» Aim of the task
List every physiological comfort factor named in the HVAC text below.

Start Source extract

Efficient HVAC Systems

Heating, Ventilation and Air Conditioning systems (HVAC) controls the indoor climate by adding or extracting heat and adding or removing mass (e.g. water vapour and dust). To combat summer heat and winter cold, heating, ventilation and air conditioning systems (HVAC) provide solutions for poor indoor environment quality to meet the comfort levels required by its occupants.

Physiological comfort factors include:

  • Dry bulb temperature (DBT, tdb): Temperature of air as registered by ordinary thermometer
  • Mean radiant temperature (MRT): Temperature registered by a thermometer whose bulb is covered by a wetted wick and exposed to a current of rapidly moving air.
  • Relative humidity (RH): Ratio of the actual water vapour pressure of the air to the saturated water vapour pressure of the air at the same temperature
  • Humidity Ratio (aka Moisture Content/ Mixing Ratio): Ratio of the mass of water vapour to the mass of dry air
  • Air movement
  • Odour concentration
  • Airborne dust
  • Noise
Summary of comfort conditions (McMullan 2007)

Summary of comfort conditions (McMullan 2007)

End Source extract
Start Records supplied

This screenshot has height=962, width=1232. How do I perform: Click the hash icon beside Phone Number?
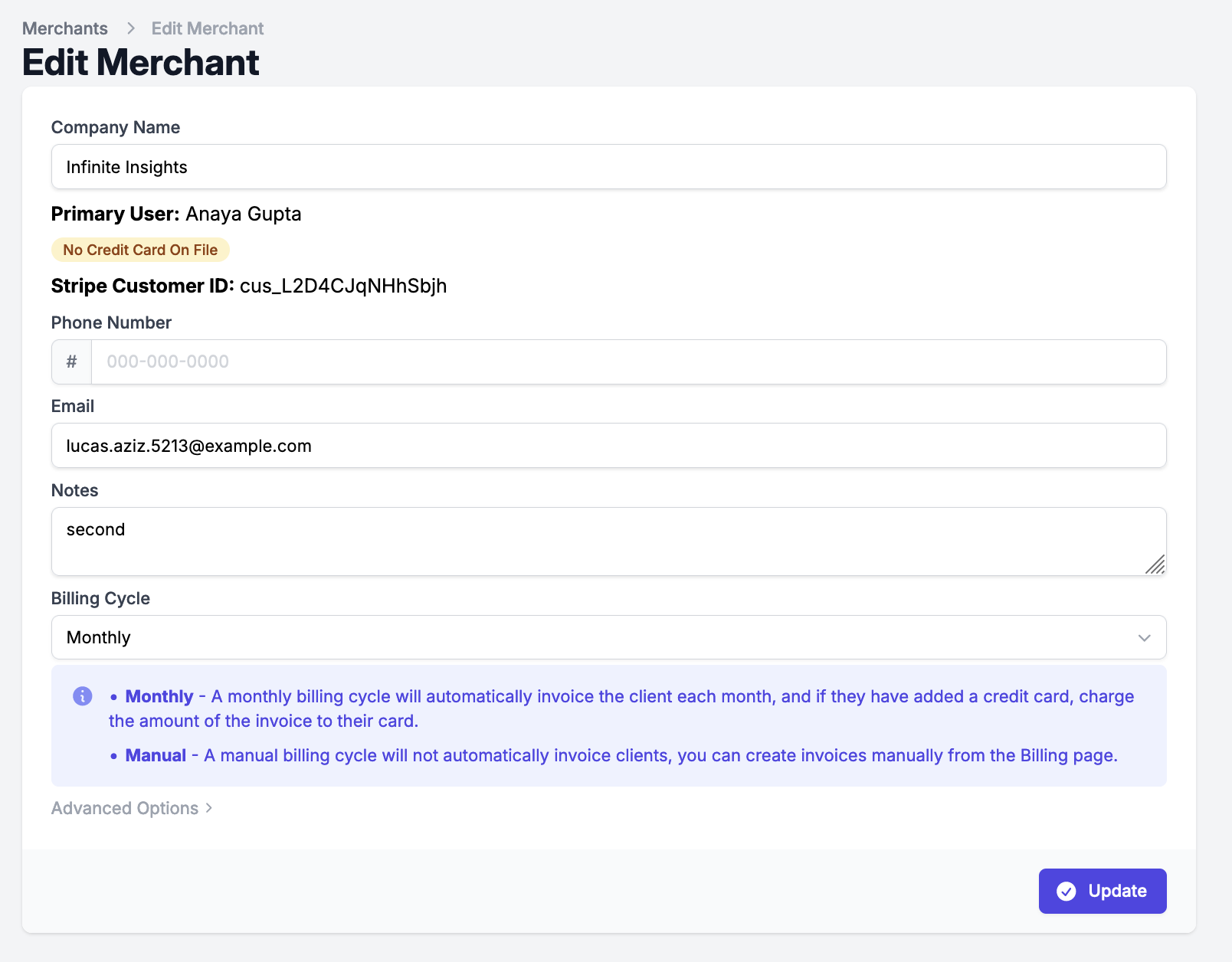[71, 362]
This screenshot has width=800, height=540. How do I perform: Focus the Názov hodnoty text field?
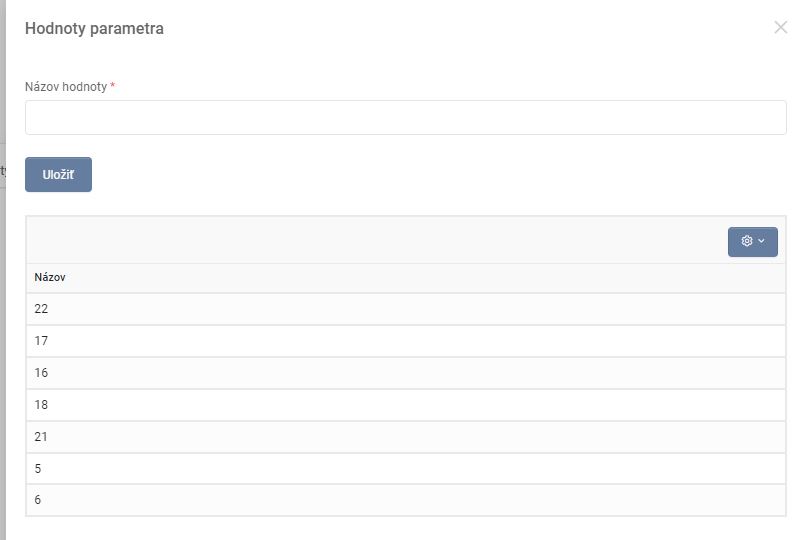(405, 117)
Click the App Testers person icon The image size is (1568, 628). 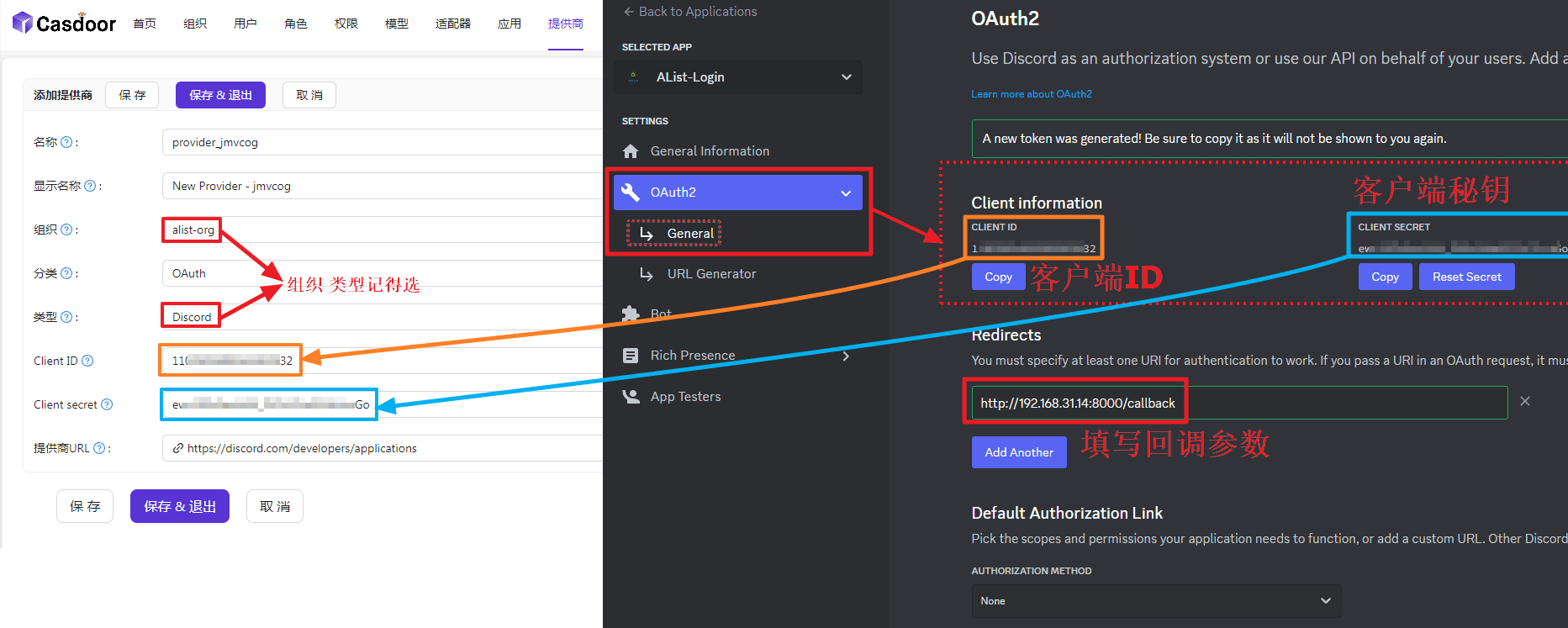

End Records supplied

» Expected output
Dry bulb temperature (DBT, tdb)
Mean radiant temperature (MRT)
Relative humidity (RH)
Humidity ratio (also called moisture content or mixing ratio)
Air movement
Odour concentration
Airborne dust
Noise